# What you need to do:
Beginning with the line that contains "联系我们 (983, 1783)", transcribe every line down to the end of the entries, exactly, and no other lines.
BEGIN Available data
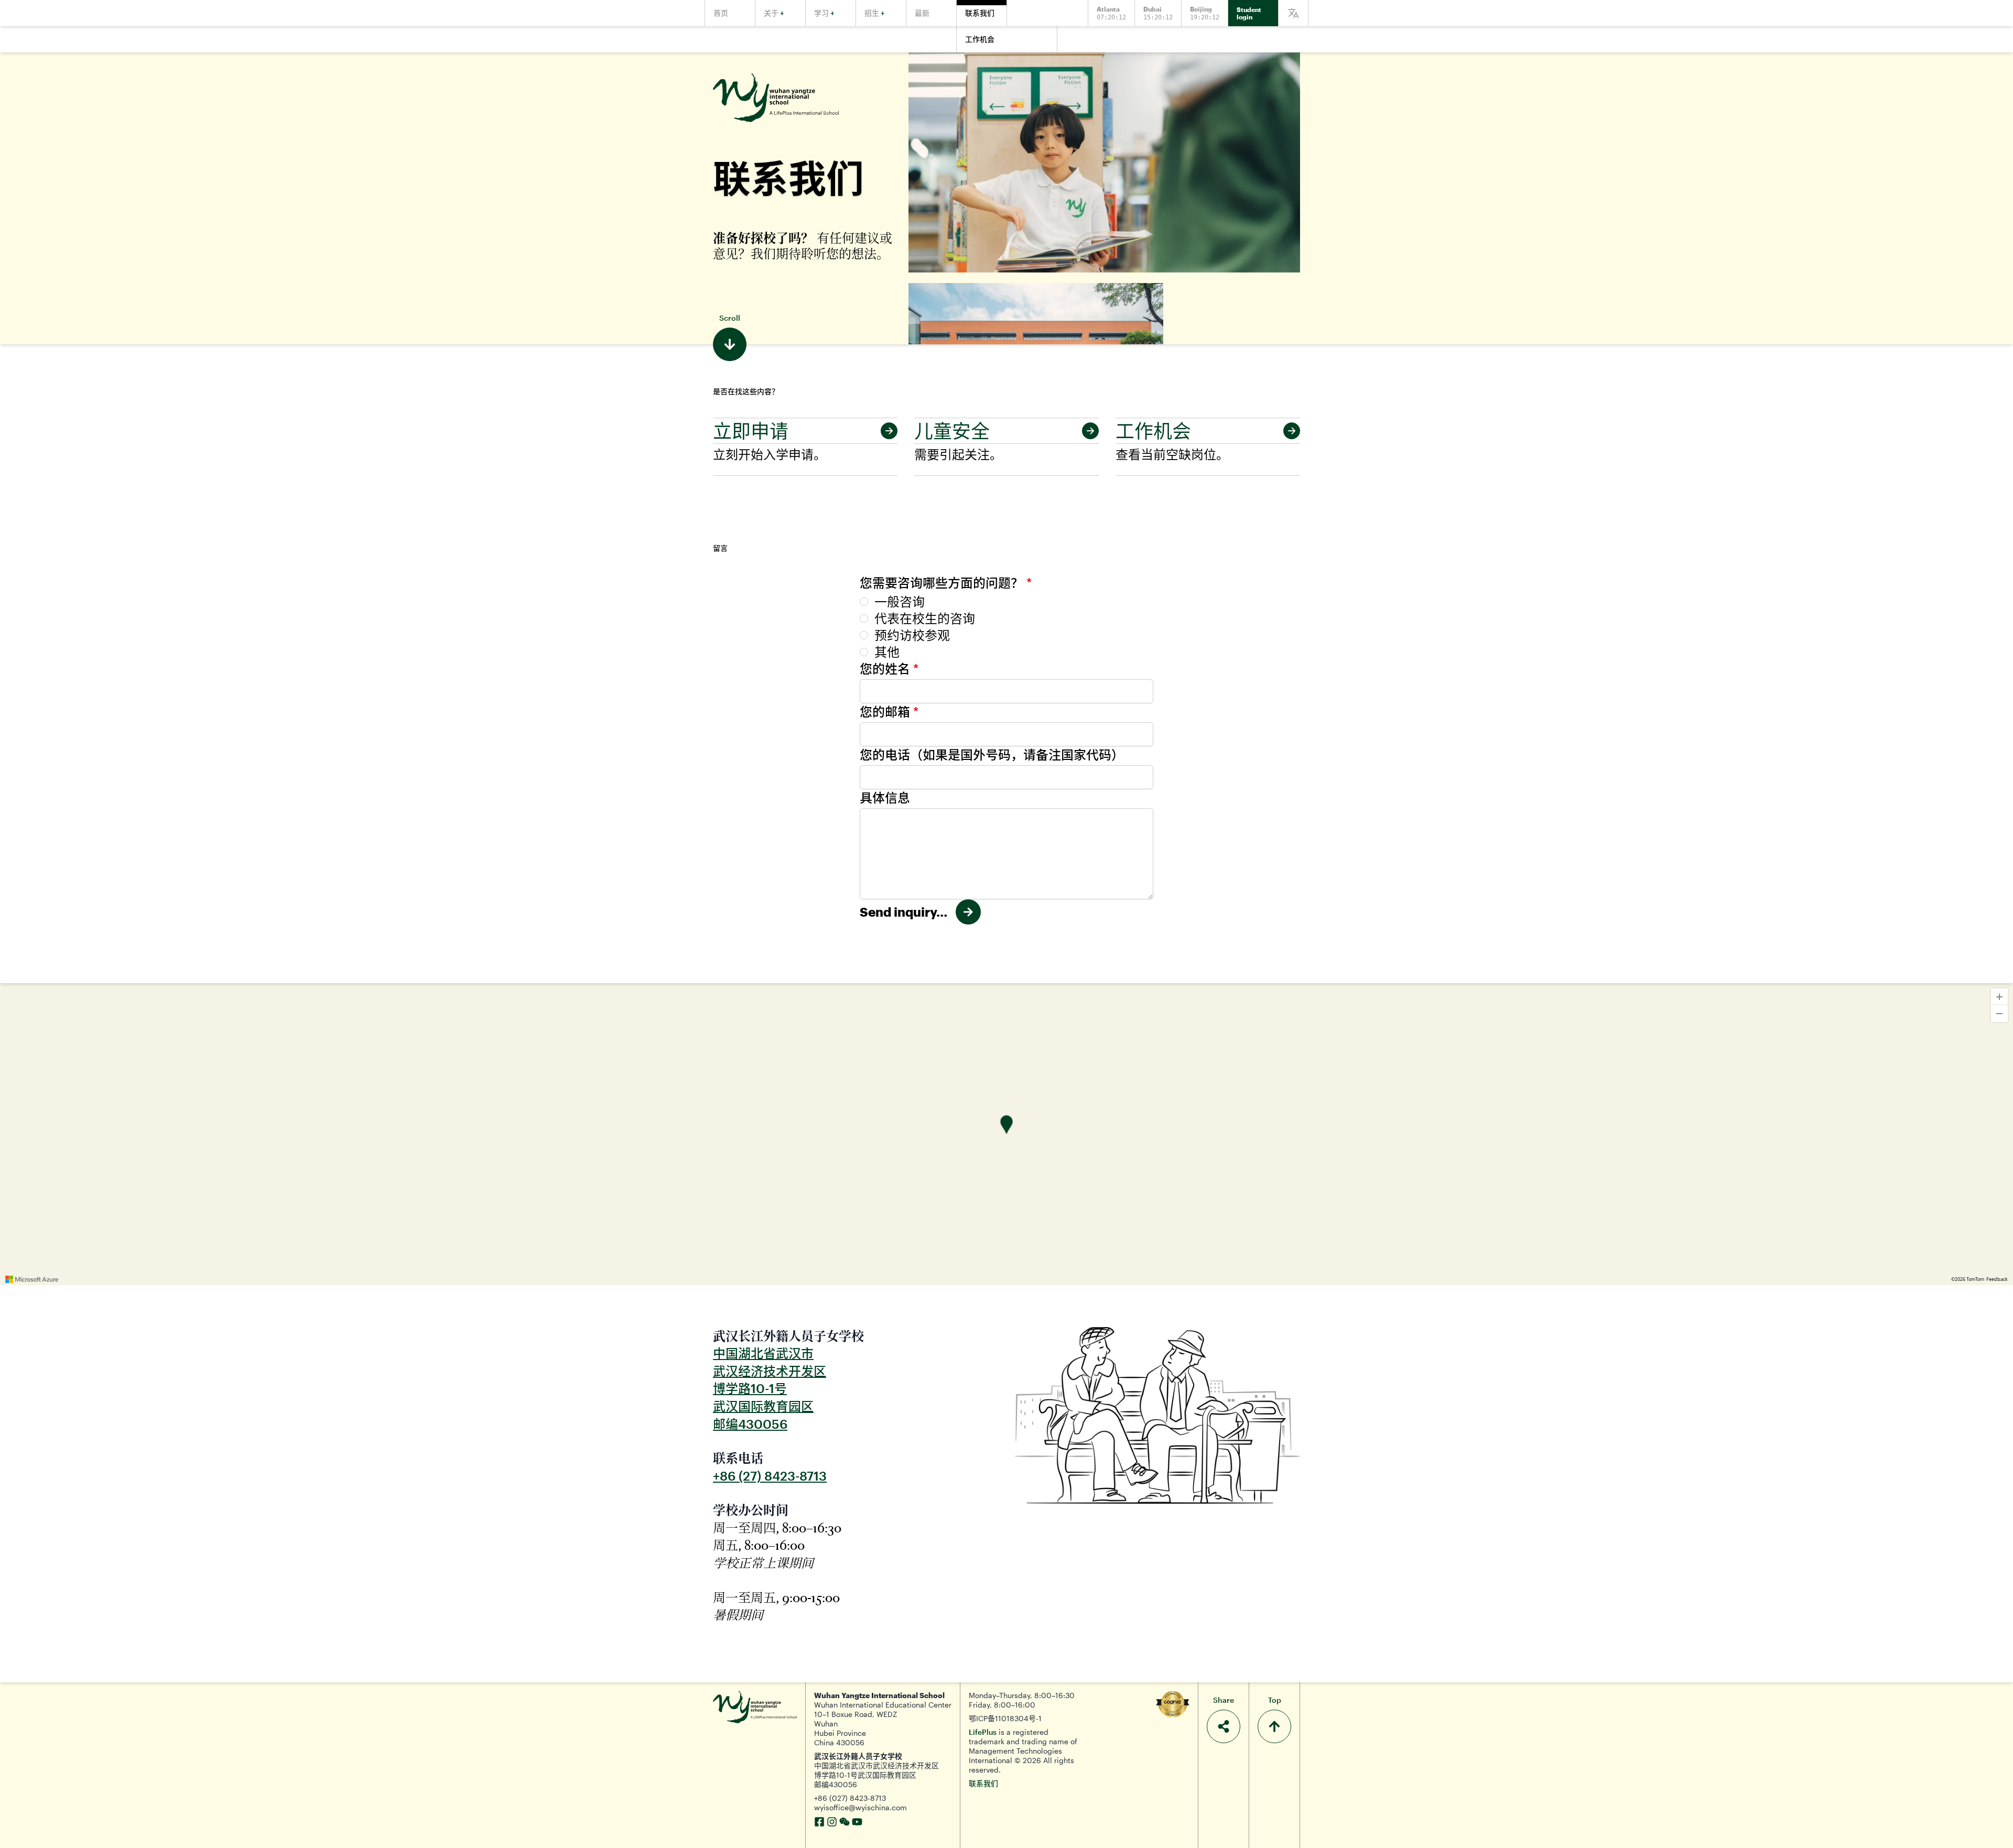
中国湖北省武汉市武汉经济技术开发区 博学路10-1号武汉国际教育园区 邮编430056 (876, 1775)
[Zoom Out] (1999, 1013)
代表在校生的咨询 (924, 618)
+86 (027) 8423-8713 (850, 1797)
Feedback (1997, 1279)
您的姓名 (889, 668)
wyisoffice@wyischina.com (860, 1807)
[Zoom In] (1999, 996)
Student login (1249, 13)
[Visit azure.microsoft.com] (32, 1279)
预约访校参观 (912, 635)
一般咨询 (899, 601)
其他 (887, 651)
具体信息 (885, 797)
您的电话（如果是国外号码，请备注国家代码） (992, 754)
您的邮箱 (889, 711)
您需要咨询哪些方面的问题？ (946, 582)
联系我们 (983, 1783)
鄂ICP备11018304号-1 (1005, 1718)
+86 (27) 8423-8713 (770, 1475)
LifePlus (983, 1731)
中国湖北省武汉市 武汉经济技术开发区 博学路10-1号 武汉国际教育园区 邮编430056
END Available data
# Solution below:
联系我们 (983, 1783)
鄂ICP备11018304号-1 (1005, 1718)
+86 (27) 8423-8713 (770, 1475)
LifePlus (983, 1731)
中国湖北省武汉市 武汉经济技术开发区 博学路10-1号 武汉国际教育园区 邮编430056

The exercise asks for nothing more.